2.2.2. Vergunning is aangevraagd en verleend voor het oprichten van een inrichting voor onder meer het bewerken van afvalstoffen tot een hoeveelheid van maximaal 14.450 ton per jaar. Omdat de bewerkingscapaciteit minder dan 15.000 ton per jaar bedraagt, is categorie 28.4 van bijlage I bij het Inrichtingen- en vergunningenbesluit milieubeheer niet van toepassing. Het college was daarom bevoegd om op de aanvraag te beslissen. Deze grond faalt.
2.3. [verzoeker] vreest voor stofhinder. Hij voert aan dat aan de vergunning ten onrechte geen voorschrift is verbonden waarin is bepaald dat voorzieningen dienen te worden getroffen ter voorkoming dan wel beperking van de verspreiding van stof vanuit de hal. Deze voorzieningen kunnen volgens hem na de bouw van de hal niet meer worden gerealiseerd.
2.3.1. Ter voorkoming dan wel beperking van stofhinder heeft het college voorschriften aan de vergunning verbonden. Hierbij heeft hij aansluiting gezocht bij de Nederlandse emissierichtlijn lucht (Infomil 2006). Vergunninghoudster heeft ter zitting verklaard dat in de hal een vernevelingsinstallatie zal worden gerealiseerd ter bestrijding van stof. [verzoeker] heeft niet aannemelijk gemaakt dat voornoemde voorschriften ontoereikend zijn. Niet aannemelijk is geworden dat de zijns inziens benodigde stofbeperkende voorzieningen na de bouw van de hal niet zouden kunnen worden gerealiseerd. Onder deze omstandigheden ziet de voorzitter bij afweging van alle betrokken belangen geen aanleiding voor het treffen van een voorlopige voorziening.
2.4. Voor zover [verzoeker] vreest dat de aan de vergunning verbonden voorschriften niet worden nageleefd dan wel dat binnen de inrichting meer dan 15.000 ton afvalstoffen per jaar worden bewerkt, moet worden geoordeeld dat deze grond geen betrekking heeft op de rechtmatigheid van de ter beoordeling staande vergunning. Om die reden kan de grond niet slagen.

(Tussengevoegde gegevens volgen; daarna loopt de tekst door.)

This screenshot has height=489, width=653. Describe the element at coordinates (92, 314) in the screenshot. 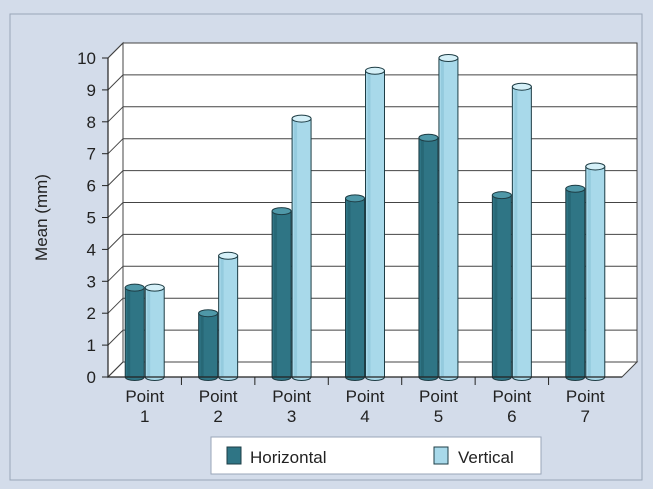

I see `y-tick-label: 2` at that location.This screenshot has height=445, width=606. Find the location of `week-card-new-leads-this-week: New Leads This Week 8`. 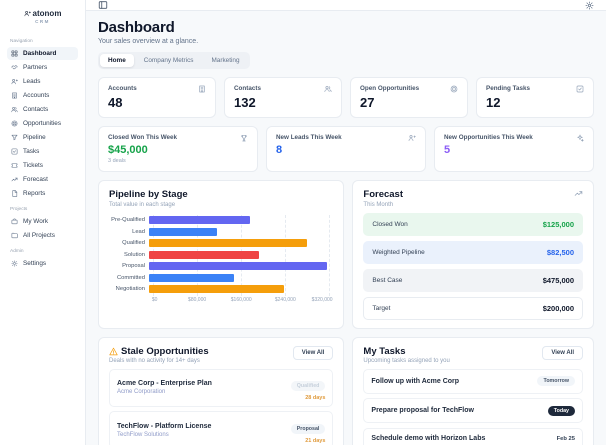

week-card-new-leads-this-week: New Leads This Week 8 is located at coordinates (346, 149).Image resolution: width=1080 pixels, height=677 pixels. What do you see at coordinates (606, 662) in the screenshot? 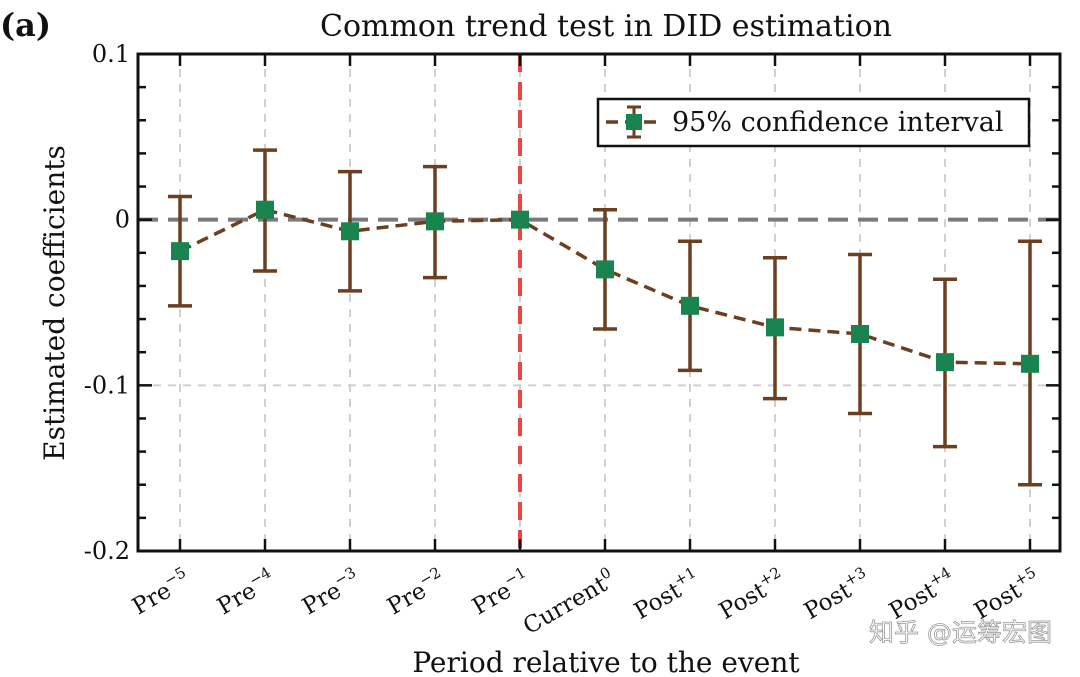
I see `x-axis-label: Period relative to the event` at bounding box center [606, 662].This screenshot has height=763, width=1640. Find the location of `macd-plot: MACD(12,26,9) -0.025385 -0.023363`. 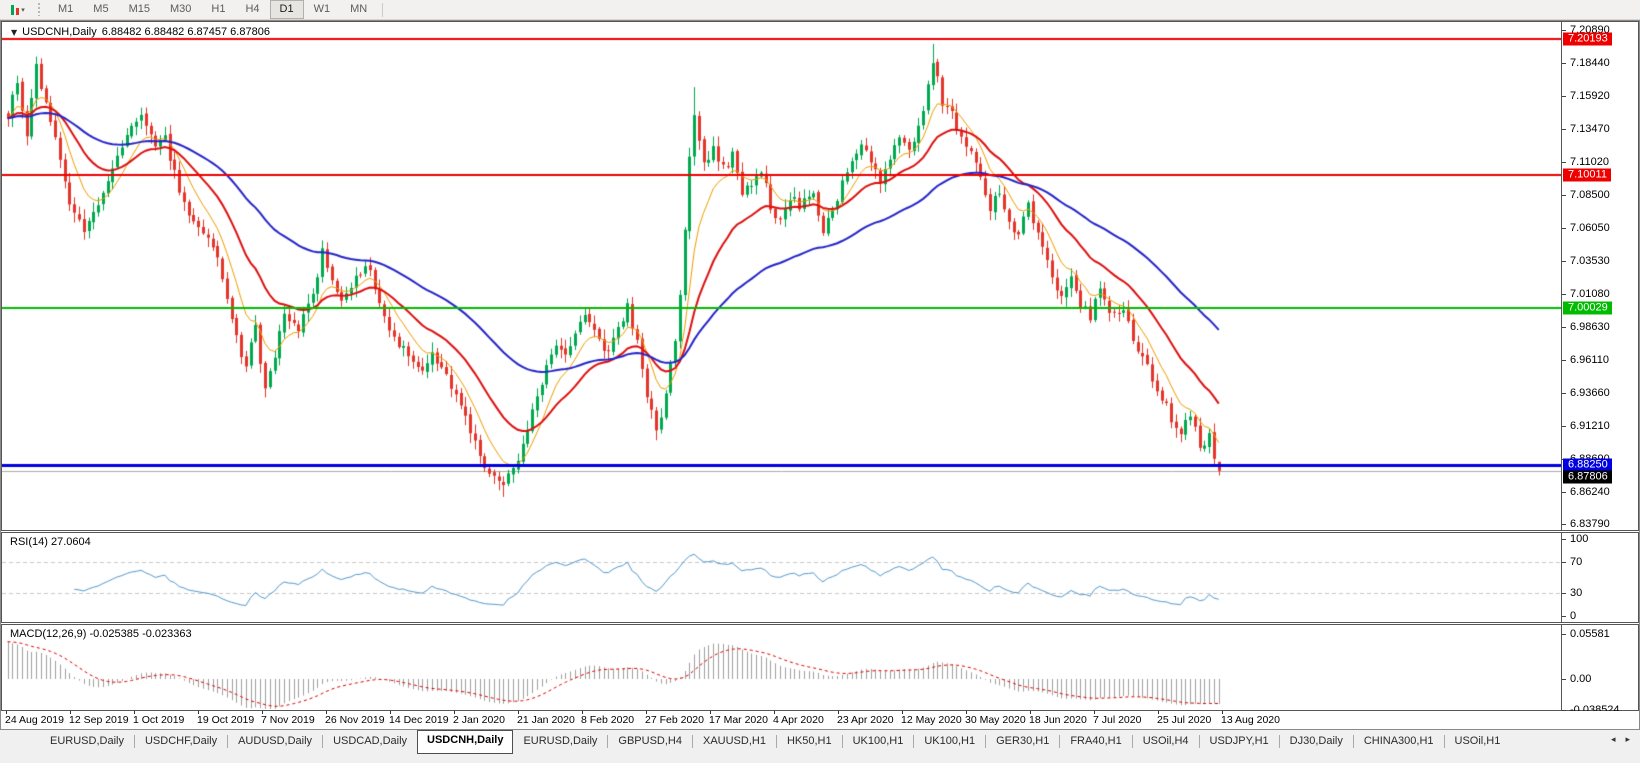

macd-plot: MACD(12,26,9) -0.025385 -0.023363 is located at coordinates (782, 668).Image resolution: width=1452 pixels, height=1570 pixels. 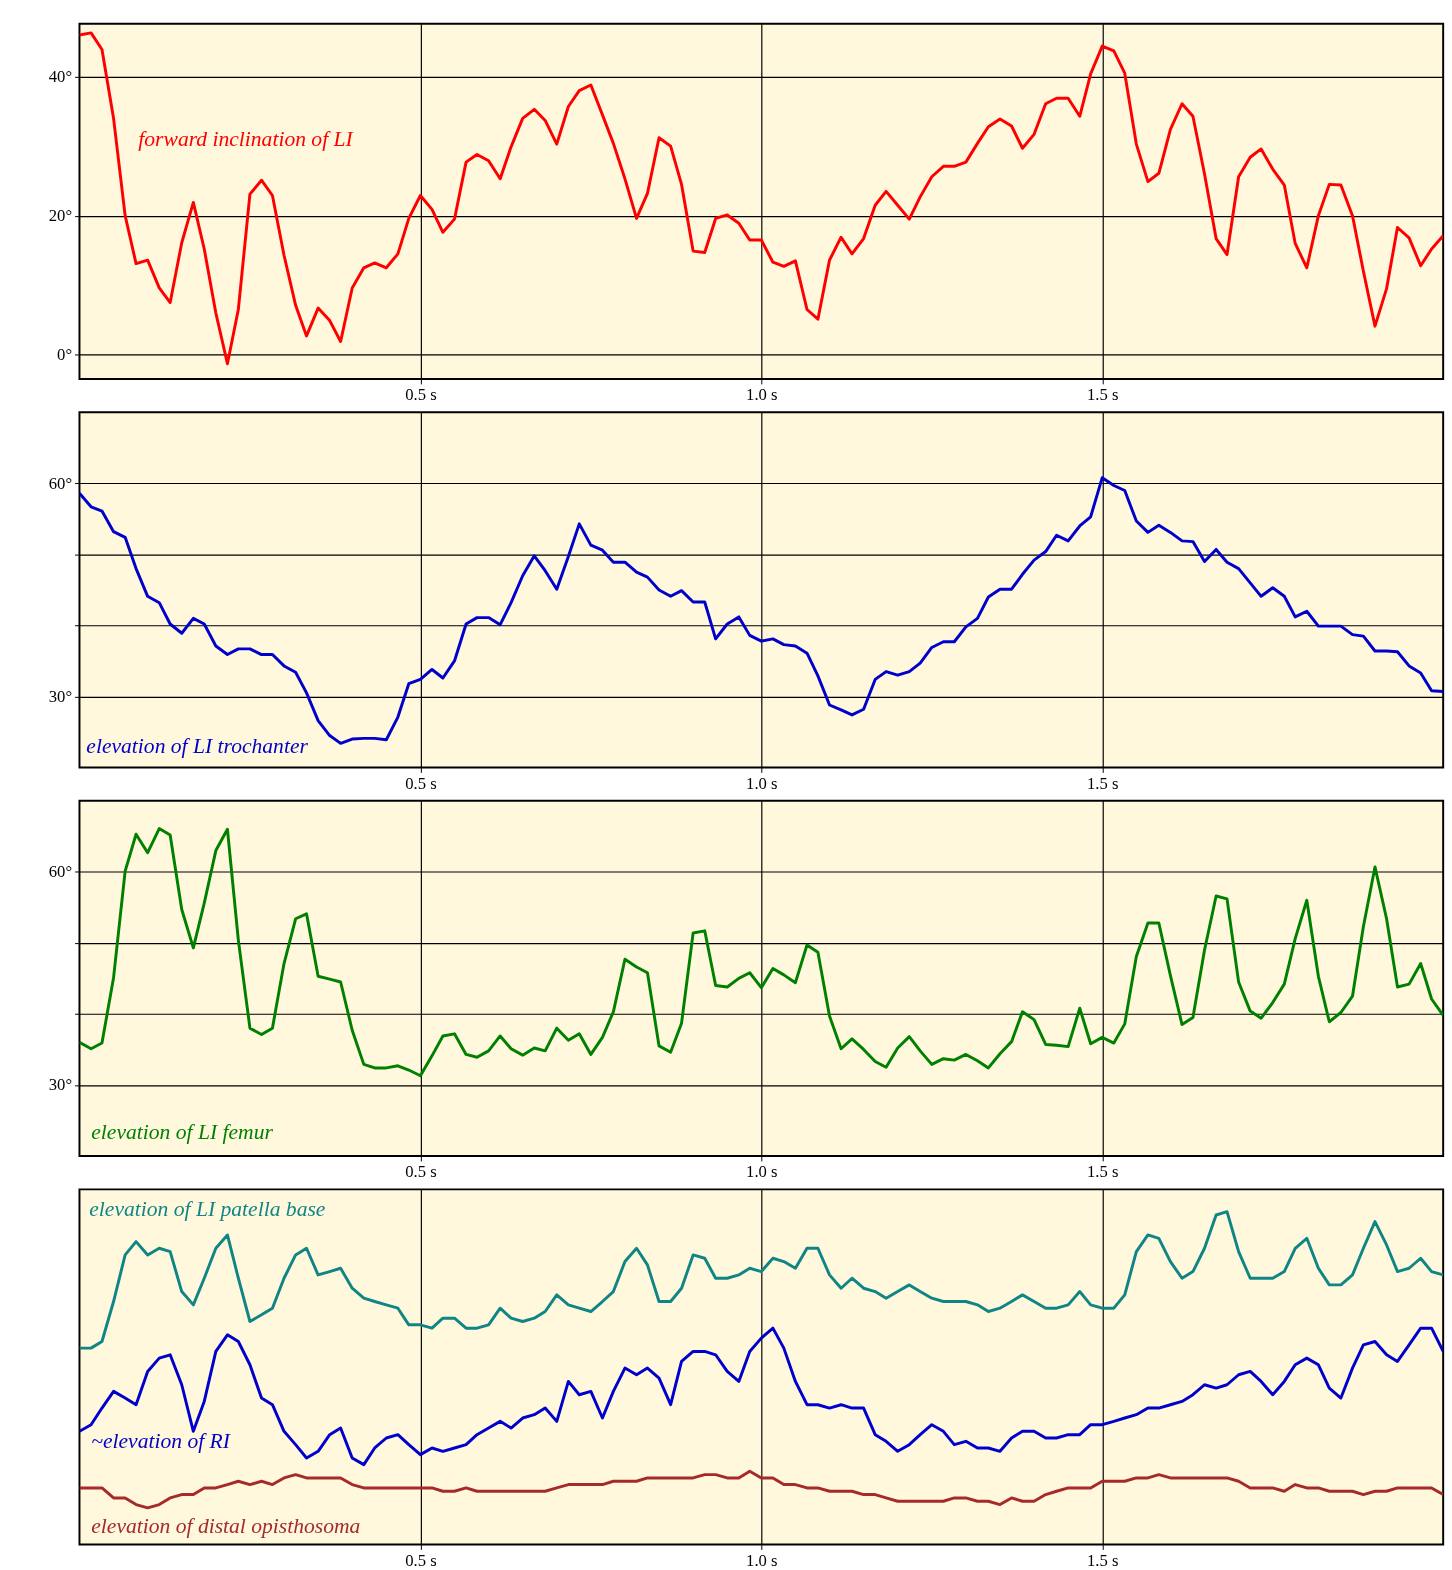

2.5. Gelet hierop bestaat aanleiding het verzoek om het treffen van een voorlopige voorziening af te wijzen.
2.6. Voor een proceskostenveroordeling bestaat geen aanleiding.
3. Beslissing
De voorzitter van de Afdeling bestuursrechtspraak van de Raad van State:
wijst het verzoek af.
Aldus vastgesteld door mr. J.M. Boll, als voorzitter, in tegenwoordigheid van mr. P. Plambeck, ambtenaar van Staat.
w.g. Boll w.g. Plambeck
voorzitter ambtenaar van Staat
Uitgesproken in het openbaar op 7 maart 2008
159-542.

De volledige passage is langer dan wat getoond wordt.